_Written instruction_:
Reproduce the data below verbatim, from its first line through the line containing "Viewport: 799px width, 449px", with both of those lines included.
· · ·
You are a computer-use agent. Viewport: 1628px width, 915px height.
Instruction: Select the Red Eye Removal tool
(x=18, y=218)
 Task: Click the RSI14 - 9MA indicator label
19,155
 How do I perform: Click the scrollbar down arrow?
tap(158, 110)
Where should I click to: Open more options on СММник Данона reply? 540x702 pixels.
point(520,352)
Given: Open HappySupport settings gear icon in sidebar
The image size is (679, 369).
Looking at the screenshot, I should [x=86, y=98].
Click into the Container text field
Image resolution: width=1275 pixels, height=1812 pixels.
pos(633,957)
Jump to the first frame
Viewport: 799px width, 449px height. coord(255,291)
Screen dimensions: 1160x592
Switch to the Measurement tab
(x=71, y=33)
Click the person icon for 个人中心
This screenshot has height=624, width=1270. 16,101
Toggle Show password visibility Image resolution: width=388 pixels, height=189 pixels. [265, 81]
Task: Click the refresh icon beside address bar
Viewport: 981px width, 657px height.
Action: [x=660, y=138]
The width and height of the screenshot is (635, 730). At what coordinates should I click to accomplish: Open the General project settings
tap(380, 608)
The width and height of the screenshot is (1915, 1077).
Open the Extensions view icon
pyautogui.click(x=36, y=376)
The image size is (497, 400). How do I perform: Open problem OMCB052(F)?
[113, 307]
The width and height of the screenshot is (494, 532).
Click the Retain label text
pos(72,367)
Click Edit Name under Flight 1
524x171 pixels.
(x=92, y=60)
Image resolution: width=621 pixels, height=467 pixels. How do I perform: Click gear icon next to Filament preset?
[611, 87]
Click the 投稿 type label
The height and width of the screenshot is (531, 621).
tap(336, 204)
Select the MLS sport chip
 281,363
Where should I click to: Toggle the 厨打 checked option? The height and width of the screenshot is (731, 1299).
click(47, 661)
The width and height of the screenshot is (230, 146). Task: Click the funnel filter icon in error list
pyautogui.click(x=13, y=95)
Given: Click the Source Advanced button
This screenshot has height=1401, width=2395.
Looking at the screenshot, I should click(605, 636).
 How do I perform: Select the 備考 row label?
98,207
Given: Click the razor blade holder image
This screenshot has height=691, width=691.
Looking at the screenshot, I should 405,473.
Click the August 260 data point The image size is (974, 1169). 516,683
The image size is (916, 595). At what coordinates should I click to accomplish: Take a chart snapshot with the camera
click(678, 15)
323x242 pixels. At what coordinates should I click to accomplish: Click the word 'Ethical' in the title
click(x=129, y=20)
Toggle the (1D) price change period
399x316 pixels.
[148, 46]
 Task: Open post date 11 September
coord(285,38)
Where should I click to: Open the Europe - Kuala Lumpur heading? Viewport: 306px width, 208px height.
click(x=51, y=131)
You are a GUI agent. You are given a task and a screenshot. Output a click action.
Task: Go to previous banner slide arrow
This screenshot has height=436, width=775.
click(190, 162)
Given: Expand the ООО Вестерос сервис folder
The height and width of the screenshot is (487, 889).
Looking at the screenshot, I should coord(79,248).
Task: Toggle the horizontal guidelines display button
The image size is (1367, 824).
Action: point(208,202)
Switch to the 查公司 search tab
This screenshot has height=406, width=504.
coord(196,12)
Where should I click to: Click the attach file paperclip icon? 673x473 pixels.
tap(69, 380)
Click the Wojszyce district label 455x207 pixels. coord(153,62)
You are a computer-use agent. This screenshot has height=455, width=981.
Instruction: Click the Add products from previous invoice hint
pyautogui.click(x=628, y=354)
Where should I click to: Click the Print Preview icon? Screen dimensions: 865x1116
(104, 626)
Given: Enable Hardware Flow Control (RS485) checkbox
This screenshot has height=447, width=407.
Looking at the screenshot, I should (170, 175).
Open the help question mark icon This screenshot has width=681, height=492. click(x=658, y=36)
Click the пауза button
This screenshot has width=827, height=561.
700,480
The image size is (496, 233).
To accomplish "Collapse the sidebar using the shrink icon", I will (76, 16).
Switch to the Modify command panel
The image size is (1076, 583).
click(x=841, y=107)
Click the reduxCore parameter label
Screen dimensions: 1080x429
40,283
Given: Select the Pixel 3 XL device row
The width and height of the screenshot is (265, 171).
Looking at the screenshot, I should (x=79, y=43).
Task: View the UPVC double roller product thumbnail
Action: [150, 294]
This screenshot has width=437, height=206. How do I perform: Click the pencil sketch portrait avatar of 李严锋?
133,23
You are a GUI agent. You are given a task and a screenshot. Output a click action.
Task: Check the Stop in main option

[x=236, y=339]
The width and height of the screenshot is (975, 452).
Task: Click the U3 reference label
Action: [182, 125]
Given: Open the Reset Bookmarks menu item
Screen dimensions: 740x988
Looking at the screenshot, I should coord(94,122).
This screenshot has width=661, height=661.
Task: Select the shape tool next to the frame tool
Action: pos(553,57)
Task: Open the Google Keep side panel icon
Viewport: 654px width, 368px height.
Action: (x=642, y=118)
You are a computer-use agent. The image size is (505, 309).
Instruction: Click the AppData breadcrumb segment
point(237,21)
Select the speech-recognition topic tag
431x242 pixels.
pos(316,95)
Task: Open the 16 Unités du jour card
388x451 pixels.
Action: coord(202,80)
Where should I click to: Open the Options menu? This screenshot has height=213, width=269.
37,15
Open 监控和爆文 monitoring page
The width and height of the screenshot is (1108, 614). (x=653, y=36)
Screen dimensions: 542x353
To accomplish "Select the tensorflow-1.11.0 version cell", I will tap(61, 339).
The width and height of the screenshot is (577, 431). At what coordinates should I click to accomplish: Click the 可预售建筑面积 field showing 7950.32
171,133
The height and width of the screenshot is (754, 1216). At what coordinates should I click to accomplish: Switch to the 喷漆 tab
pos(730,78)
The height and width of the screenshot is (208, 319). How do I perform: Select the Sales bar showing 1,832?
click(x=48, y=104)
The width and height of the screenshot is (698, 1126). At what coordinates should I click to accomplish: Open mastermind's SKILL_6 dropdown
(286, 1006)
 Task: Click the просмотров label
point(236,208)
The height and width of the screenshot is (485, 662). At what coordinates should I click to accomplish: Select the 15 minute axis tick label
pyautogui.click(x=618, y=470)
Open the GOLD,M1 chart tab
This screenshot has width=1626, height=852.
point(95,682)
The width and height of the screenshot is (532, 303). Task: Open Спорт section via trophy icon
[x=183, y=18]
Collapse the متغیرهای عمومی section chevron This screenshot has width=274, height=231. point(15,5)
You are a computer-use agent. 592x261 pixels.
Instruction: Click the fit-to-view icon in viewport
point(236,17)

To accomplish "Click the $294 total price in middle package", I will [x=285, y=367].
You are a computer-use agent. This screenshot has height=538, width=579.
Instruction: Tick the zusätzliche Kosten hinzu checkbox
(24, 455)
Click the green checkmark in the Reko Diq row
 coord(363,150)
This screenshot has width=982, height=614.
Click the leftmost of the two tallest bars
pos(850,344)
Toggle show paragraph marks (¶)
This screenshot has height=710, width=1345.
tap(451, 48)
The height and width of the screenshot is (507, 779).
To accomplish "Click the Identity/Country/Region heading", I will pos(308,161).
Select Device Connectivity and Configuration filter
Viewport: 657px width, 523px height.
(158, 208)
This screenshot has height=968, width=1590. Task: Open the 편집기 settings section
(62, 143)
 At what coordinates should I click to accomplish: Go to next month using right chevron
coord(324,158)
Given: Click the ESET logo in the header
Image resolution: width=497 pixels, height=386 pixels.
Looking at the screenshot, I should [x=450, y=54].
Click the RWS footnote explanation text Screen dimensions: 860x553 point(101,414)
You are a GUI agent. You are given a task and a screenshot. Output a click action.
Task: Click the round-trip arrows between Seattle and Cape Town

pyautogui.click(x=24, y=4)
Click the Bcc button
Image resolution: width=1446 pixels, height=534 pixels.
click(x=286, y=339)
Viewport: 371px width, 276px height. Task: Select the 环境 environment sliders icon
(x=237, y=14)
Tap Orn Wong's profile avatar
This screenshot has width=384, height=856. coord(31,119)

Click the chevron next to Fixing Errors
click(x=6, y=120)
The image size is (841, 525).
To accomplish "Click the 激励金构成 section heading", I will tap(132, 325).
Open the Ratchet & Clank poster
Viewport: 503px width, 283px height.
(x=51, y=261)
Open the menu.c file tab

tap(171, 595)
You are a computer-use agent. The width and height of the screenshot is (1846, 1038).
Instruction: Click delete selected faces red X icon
· · ·
_Answer to this task_:
You are a computer-use agent. Viewport: 1628px width, 915px height.
Instruction: Select the Red Eye Removal tool
(x=18, y=218)
 Task: Click the RSI14 - 9MA indicator label
19,155
 How do I perform: Click the scrollbar down arrow?
tap(158, 110)
Where should I click to: Open more options on СММник Данона reply? 540x702 pixels.
point(520,352)
Given: Open HappySupport settings gear icon in sidebar
The image size is (679, 369).
Looking at the screenshot, I should [x=86, y=98].
Click into the Container text field
Image resolution: width=1275 pixels, height=1812 pixels.
pos(633,957)
Jump to the first frame
Viewport: 799px width, 449px height. coord(255,291)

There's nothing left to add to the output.